Mayotte : le profil très fragile des maternités précoces


Chaque jour, une jeune femme étrangère de moins de 18 ans donne naissance à un enfant à Mayotte. Souvent isolée de son environnement familial, elle est confrontée à des conditions d’habitat précaires et à une politique d’aide sociale particulièrement discriminatoire dans ce département français.


Plus de 10 000 enfants ont vu le jour à Mayotte en 2022, selon les fichiers de l’état civil. Soit 30 naissances chaque jour. C’est presque autant qu’à la Réunion, deux fois et demi plus peuplée.  Au-delà de ce dynamisme démographique fulgurant, l’archipel présente une autre particularité : le nombre très important de jeunes mères mineures de nationalité étrangère. Ce cas de figure concerne 389 enfants en 2022, soit un tiers du volume observé sur l’ensemble de la France. 

A Mayotte, la maternité précoce se déroule déjà dans un contexte très délicat en raison du manque de structure d’accompagnement des jeunes mères, d’un régime d’exception en matière d’aides sociales et de la grande précarité. Le statut de ces jeunes mères de moins de 18 ans rend leur situation encore plus fragile. 83% d’entre elles sont étrangères. Une proportion plus importante que pour l’ensemble des naissances (77%).

8 ans d’écart avec le père

Si l’essentiel des naissances a lieu tout au long de l’année, on observe depuis 2018 une forme saisonnalité pour une partie d’entre elles, avec un pic au mois d’avril. Ces fichiers d’état civil fournissent également des informations sur le profil du père. A Mayotte, ce dernier est plus âgé de 8 ans en moyenne dans le cas des mères de moins de 20 ans. Soit deux ans de plus que l’écart observé sur l’ensemble des naissances. 

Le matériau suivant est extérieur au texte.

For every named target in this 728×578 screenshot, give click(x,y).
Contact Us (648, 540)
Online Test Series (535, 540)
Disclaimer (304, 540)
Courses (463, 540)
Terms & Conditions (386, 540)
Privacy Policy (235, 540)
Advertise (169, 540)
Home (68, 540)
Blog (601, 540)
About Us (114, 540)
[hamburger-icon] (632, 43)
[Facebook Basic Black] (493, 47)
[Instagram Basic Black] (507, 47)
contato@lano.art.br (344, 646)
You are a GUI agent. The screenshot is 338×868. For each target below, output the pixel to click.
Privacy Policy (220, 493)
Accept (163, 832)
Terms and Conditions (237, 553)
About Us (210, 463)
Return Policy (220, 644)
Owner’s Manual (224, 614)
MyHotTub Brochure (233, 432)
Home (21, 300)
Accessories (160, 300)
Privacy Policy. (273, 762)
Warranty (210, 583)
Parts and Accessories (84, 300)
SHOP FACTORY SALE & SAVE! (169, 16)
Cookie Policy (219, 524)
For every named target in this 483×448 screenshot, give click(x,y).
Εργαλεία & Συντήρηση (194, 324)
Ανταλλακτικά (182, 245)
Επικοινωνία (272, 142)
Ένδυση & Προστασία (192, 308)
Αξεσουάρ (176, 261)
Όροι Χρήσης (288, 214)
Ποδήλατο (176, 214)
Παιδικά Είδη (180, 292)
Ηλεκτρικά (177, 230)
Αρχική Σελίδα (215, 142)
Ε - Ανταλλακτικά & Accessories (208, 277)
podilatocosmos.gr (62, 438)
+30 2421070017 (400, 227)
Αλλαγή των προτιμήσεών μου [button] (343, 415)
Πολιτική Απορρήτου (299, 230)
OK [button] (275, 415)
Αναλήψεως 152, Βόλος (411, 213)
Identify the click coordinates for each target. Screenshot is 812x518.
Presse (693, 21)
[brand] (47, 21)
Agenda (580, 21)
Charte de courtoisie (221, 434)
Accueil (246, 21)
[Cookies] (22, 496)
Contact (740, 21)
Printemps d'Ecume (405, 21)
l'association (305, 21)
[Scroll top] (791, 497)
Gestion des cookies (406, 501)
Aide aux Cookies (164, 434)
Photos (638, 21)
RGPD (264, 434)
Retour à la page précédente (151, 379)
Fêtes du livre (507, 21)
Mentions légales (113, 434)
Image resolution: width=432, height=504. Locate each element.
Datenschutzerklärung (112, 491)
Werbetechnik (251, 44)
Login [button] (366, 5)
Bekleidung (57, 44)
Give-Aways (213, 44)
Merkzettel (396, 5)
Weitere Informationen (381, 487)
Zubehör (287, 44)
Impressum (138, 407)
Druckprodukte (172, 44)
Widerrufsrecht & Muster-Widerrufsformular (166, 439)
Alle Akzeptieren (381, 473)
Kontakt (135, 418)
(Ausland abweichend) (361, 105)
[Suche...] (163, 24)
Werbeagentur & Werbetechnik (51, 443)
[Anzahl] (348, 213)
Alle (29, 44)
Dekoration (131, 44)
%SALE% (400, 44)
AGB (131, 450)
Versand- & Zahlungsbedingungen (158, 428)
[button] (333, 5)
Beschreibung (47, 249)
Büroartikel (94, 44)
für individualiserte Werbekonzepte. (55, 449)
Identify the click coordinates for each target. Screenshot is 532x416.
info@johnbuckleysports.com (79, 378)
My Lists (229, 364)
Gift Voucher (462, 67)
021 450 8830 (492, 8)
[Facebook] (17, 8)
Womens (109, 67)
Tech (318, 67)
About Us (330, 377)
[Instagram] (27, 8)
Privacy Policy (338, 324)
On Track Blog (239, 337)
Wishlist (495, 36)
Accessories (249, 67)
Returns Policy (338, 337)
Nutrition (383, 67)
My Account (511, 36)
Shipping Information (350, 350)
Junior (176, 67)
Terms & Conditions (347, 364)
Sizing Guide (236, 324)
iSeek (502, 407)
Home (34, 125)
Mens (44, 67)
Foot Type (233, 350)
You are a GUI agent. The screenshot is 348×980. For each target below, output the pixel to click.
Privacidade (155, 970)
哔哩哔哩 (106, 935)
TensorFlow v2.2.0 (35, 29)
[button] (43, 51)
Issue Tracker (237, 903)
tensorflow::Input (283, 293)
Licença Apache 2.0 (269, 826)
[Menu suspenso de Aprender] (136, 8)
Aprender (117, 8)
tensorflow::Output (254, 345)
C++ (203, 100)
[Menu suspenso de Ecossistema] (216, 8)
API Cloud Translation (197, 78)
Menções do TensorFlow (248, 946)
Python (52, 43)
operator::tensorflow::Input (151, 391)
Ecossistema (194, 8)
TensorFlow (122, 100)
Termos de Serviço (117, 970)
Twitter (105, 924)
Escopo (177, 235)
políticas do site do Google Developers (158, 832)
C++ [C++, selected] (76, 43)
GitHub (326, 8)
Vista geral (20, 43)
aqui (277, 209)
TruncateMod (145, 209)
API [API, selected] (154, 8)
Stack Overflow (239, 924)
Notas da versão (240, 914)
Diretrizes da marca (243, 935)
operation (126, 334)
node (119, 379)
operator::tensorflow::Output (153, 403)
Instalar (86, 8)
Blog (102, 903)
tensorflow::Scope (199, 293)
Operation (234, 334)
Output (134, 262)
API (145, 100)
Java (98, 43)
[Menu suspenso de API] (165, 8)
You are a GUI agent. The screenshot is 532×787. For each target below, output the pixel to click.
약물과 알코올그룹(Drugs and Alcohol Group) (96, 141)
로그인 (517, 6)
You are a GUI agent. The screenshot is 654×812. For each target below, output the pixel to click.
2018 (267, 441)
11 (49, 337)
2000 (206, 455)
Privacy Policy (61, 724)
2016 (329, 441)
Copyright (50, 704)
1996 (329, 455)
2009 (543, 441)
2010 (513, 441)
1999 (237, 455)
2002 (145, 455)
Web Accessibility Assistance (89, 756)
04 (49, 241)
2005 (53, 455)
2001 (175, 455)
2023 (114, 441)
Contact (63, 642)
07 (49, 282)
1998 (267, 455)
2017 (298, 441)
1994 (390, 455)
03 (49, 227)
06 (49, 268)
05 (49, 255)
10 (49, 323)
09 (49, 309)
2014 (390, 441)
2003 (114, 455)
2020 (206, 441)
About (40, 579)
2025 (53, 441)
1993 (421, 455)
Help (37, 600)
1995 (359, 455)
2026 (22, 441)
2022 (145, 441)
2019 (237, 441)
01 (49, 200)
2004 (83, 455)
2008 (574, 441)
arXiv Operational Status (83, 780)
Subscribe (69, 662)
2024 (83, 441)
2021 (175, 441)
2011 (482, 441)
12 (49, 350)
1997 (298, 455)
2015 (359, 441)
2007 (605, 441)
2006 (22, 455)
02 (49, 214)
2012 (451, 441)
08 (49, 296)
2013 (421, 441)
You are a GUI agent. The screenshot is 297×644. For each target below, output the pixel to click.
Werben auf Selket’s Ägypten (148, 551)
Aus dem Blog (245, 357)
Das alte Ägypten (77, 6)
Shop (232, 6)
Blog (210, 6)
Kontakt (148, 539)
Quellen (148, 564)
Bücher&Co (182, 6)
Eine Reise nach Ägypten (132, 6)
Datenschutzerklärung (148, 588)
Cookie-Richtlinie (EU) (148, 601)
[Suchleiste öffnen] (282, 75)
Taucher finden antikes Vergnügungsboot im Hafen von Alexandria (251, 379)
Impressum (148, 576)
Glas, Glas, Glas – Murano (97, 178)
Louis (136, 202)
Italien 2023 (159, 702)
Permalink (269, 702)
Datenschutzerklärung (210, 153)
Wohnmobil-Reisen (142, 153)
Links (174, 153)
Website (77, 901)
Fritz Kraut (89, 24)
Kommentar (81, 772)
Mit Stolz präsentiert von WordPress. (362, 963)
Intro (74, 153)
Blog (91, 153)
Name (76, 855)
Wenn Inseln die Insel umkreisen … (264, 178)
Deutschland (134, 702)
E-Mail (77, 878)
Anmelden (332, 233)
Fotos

Le régime d’exception en vigueur dans ce département contribue à maintenir ces jeunes mères dans une situation de précarité. L’aide médicale d’Etat. Le RSA n’est pas accordé aux étrangers qui résident à Mayotte depuis moins de 15 ans et une femme étrangère ne peut pas prétendre à l’Aide Médicale d’Etat (AME) ou à la Couverture médicale Universelle (CMU), qui ne sont toujours pas appliquées à Mayotte. Les règles d’attribution des prestations familiales y sont plus sévères qu’ailleurs en France, de nombreux dispositifs de soutien à la parentalité ne sont pas encore déployés. 

Un accueil sanitaire défaillant

Depuis 2012, le code de la santé publique prévoit une prise en charge complète des soins urgents des mineurs et femmes enceintes dans les établissements publics. Mais cette disposition n’est pas toujours appliquée sur le terrain, selon les témoignages recueillis par Médecins du Monde. Le “bon rose” dédié aux femmes enceintes en situation de précarité est parfois délivré de manière discrétionnaire par les bureaux d’accueil de l’hôpital de Mamoudzou ou des dispensaires. 

L’insertion de ces jeunes femmes sera d’autant plus complexe que les structures d’accueil de la petite enfance sont quasiment inexistantes sur l’archipel : les crèches couvrent seulement 4% des besoins sur la population officiellement recensée. En Bretagne ou en Pays de la Loire, par exemple, 70% des enfants de moins de 3 ans peuvent être accueillis en crèche.